The issues I had to determine in this case are almost identical to those before me in Lancashire County Council v PX [2022] EWHC 2379 (Fam) (“PX”). There, I had to decide whether a care order should be made where those with parental responsibility had asked the LA to accommodate and look after the child who had serious mental health conditions that made him impossible for them to care for. Furthermore, in the event that I did not make a care order, whether the child’s care plan, which inevitably resulted in his objective deprivation of liberty at the behest of the State had to be authorised by the Court?

4.

I decided that a care order was not appropriate in that case. I reached the same decision in this case.

5.

In PX I decided I would follow the then recent decision of the High Court in Lincolnshire County Council v TGA [2022] 3 WLR 1297 (FD)(“Lincolnshire”), a judgment of Mrs Justice Lieven, meaning that parental consent to the child’s arrangements acted to prevent the engagement of Article 5 of the European Convention of Human Rights (ECHR).

6.

I reached that conclusion in PX because I decided that unless I was satisfied that Lincolnshire was wrongly decided, I ought to follow it. However, at the earlier hearing in this case, I was mindful that the tide may have turned since then and the approach taken by Lieven, J needed to be reconsidered.
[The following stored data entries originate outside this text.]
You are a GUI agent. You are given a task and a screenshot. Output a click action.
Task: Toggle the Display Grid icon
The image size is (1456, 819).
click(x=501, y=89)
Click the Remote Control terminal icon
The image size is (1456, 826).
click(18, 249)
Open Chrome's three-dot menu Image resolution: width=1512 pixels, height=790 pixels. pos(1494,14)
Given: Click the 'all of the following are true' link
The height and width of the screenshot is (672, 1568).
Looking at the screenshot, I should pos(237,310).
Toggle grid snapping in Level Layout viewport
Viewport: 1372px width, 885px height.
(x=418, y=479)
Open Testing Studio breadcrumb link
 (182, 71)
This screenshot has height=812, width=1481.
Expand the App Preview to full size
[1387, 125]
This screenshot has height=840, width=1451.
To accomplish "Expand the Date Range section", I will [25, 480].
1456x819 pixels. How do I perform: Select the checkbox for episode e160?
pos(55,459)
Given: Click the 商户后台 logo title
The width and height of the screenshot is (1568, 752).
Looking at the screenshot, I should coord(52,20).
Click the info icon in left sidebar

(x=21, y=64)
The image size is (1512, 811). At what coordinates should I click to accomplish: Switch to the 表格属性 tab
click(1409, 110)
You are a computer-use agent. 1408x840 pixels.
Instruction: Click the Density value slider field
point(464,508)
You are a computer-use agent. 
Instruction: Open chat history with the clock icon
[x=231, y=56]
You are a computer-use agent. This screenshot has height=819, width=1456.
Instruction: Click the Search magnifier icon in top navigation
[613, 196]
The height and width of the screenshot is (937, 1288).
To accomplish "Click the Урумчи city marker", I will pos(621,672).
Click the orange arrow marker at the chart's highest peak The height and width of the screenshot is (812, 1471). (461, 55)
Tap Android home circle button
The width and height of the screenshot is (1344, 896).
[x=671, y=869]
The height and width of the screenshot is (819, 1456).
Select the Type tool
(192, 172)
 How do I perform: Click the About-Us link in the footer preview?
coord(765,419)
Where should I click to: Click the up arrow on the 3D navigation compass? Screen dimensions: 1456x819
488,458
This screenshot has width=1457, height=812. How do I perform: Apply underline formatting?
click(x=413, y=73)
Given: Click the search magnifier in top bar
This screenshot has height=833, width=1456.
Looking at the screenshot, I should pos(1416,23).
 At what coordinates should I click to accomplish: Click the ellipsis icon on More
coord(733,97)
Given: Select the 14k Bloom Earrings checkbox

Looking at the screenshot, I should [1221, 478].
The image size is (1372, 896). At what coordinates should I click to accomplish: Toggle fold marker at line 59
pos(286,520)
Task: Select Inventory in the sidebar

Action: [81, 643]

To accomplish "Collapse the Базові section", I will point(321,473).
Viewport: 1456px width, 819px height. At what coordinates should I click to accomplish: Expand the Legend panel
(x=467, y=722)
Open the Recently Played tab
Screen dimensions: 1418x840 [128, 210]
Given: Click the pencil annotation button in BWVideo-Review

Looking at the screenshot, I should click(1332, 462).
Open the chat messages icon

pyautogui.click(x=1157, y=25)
This was particularly so because of the recent Court of Appeal decision in which Lieven, J’s judgment in Re J: Local Authority Consent to Deprivation of Liberty) [2024] EWHC 1690 (Fam) had been reversed. Unfortunately, at both hearings in this case, and at the time this judgment is written, the judgment of the Court of Appeal in J had not been handed down.

7.

Having read and heard focused argument on this issue and having considered the relevant authorities relied upon, I have come to the same conclusion as I did in PX and I have followed Lieven, J. I do, however, have some misgivings, which were the basis of my interactions with counsel. It seems right for me to outline them here.